This writeup is a nonmathematical discussion of the Heisenberg Uncertainty Principle. The Heisenberg Uncertainty Principle is a mathematical inequality, but its philosophical interpretation is a fascinating and surprising aspect of our universe.

Some background information about quantum mechanics

Before the age of quantum mechanics, the goal of physics was to be able to deterministically predict the future universe given complete knowledge about the present universe. More practically, given the state of an isolated system in the universe, we should be able to predict how that system evolves with time. For example, if we want to predict where a bullet will land after we fire it, we shouldn't need to account for the gravitational pull of Jupiter. However, after accounting for Earth's gravity, air resistance, the curvature of the Earth, etc., we should be able to precisely determine where the bullet will land. Until the 20th century, physicists were very successful at developing equations that deterministically predicted the future.
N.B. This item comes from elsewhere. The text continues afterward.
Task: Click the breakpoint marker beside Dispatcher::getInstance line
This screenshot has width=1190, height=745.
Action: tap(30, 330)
In the early 20th century, physicists were puzzled by experiments that suggested that at the atomic/subatomic scale, deterministic predictions were impossible. Early such experiments were the Stern-Gerlach experiment and the double-slit experiment. Although determinstic predictions weren't possible, physicists found that probabilistic predictions were. Let's take the double-slit experiment as an example. Although it was not possible to know where an electron would be measured to land on a screen after going through two tiny slits, the probability of it being measured to land at a certain location could be predicted.

Physicists such as Pauli, Dirac, Schrodinger, and Heisenberg developed the mathematics of this probabilistic physics, and it became known as quantum mechanics. Many physicists (such as Albert Einstein) did not believe that the universe was truly probabilistic--they felt that we just didn't know everything there was to know. Experiments later in the century seem to prove that the universe really is probabilistic. Almost all physicists now accept the probabilistic nature of the universe as a fact.
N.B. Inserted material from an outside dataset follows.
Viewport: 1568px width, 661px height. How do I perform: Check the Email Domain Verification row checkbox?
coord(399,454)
While in general we cannot give the precise location, velocity, etc. of a particle, we can write functions that give the probabilities of measuring certain values for those "observables." A very common and important example, called the wavefunction and denoted by Ψ(r), describes the probability of measuring a particle to be at any location r in space. This function could be spread out over all space (suggesting that the particle is completely delocalized) or it could be concentrated in a tiny area (suggesting the particle is quite localized). Since the function describes probability (more exactly, probability density), all we require is that its integral over all space be 1, meaning there's a 100% chance that we'll measure the particle to be somewhere. We could also write a function Φ(v) that tells us the probability of measuring a particle to have some velocity v.

The Heisenberg Uncertainty Principle

Finally we can discuss the Heisenberg Uncertainty Principle. Consider the function Ψ(r). We can find the average value of Ψ(r), (i.e. the average position measured for the particle if we could measure its position several times). Furthermore, we can find a value called the uncertainty that describes the average difference in magnitude between the result of an actual measurement and the average measurement result*. Similarly, we can find the uncertainty of Φ(v).

* Uncertainty is actually defined as the root mean square of the difference, since the absolute value function is difficult to work with.

The Heisenberg Uncertainty Principle states that the product of the uncertainty of Ψ and the uncertainty of Φ must be larger than a nonzero, universal constant (Planck's constant/4π*mass). Philosophically, this means that a particle can NEVER have a precise location and velocity at the same time! Certainly this is a surprising result to everybody, but is it any more weird than the simple fact that we have to resort to probability functions to describe the position of a particle?

In reality, the Heisenberg Uncertainty Principle is a more general mathematical inequality that governs the product of uncertainties for all pairs of physical observables. Other writeups in this node go into more detail about this.